Search code examples
sql-serversql-execution-plan

Why does SQL Server query optimizer sometimes overlook obvious clustered primary key?


I have been scratching my head on this one.

I run as simple select count(id) on a table with id as clustered integer primary key and the SQL Optimizer totally ignores the primary key in it's query execution plan, in favor of an index on a date field.... ???

Actual table:

CREATE TABLE [dbo].[msgr](
    [id] [int] IDENTITY(1,1) NOT NULL,
    [dt] [datetime2](3) NOT NULL CONSTRAINT [DF_msgr_dt]  DEFAULT (sysdatetime()),
    [uid] [int] NOT NULL,
    [msg] [varchar](7000) NOT NULL CONSTRAINT [DF_msgr_msg]  DEFAULT (''),
    [type] [tinyint] NOT NULL,
    [cid] [int] NOT NULL CONSTRAINT [DF_msgr_cid]  DEFAULT ((0)),
    [via] [tinyint] NOT NULL,
    [msg_id] [bigint] NOT NULL,
 CONSTRAINT [PK_msgr] PRIMARY KEY CLUSTERED 
(
    [id] ASC
)WITH (PAD_INDEX = OFF, STATISTICS_NORECOMPUTE = OFF, IGNORE_DUP_KEY = OFF, ALLOW_ROW_LOCKS = ON, ALLOW_PAGE_LOCKS = ON) ON [PRIMARY]
) ON [PRIMARY]

Please what could be the reason for this?


Solution

  • 1) In my opinion, the key point here is that for clustered tables (tables which have a clustered index = the main data structure = is that data structure that store table data = clustered index is the table itself) the every non-clustered index include also the the key of clustered index.
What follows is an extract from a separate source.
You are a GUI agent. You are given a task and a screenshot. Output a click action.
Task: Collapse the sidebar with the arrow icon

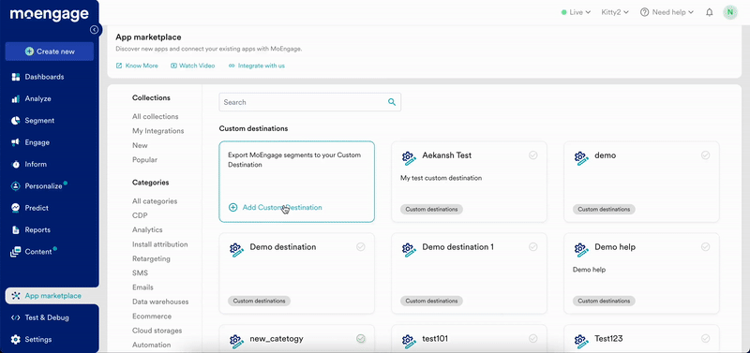[95, 30]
This means that

    CREATE [UNIQUE] NONCLUSTERED INDEX bla 
    ON [dbo].[msgr] (uid) 
    

    is basically the same thing as

    CREATE [UNIQUE] NONCLUSTERED INDEX bla 
    ON [dbo].[msgr] (uid) 
    INCLUDE (id) -- id = key of clustered index
    

    So, for such tables, every record from non-clustered indexes on the leaf pages includes also the key of clustered index. This way, within every non-clustered index and for every leaf record SQL Server store also some kind of pointer to the main data structure.

    2) This means that SELECT COUNT(id) FROM dbo.msgr can be executed using CI but also using NCI because both indexes include the id (key of clustered index) column.
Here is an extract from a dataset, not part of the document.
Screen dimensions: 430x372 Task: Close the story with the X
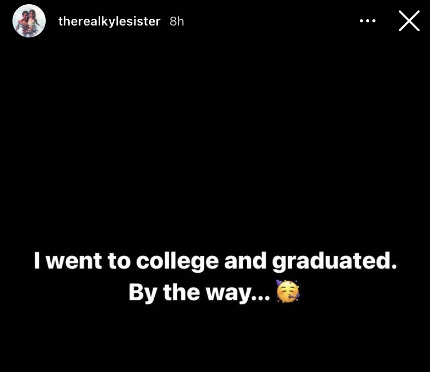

    As a secondary note within this topic, because IDENTITY property (for id column) means a mandatory column (NOT NULL), COUNT(id) is the same thing as COUNT(*). Also, this means that COUNT(msg_id) (also a mandatory / NOT NULL) column is the same thing as COUNT(*). So, it's very likely that execution plan for SELECT COUNT(msg_id) FROM dbo.msgr will use the same NCI (for example bla).

    3) Non-clustered indexes have smaller size than clustered index. This means also less IO => It's better from performance point of view to use the NCI than CI.

    I would do following simple test:

    SET STATISTICS IO ON;
    GO
    
    SELECT COUNT(id)
    FROM dbo.[dbo].[msgr] WITH(INDEX=[bla]) -- It forces usage of NCI
    GO
    
    SELECT COUNT(id)
    FROM dbo.[dbo].[msgr] WITH(INDEX=[PK_msgr]) -- It forces usage of CI
    GO
    
    SET STATISTICS IO OFF;
    GO
    

    If there is a lot of data within msgr table then STATISTICS IO will show different LIO (logical IO), with less LIO for NCI query.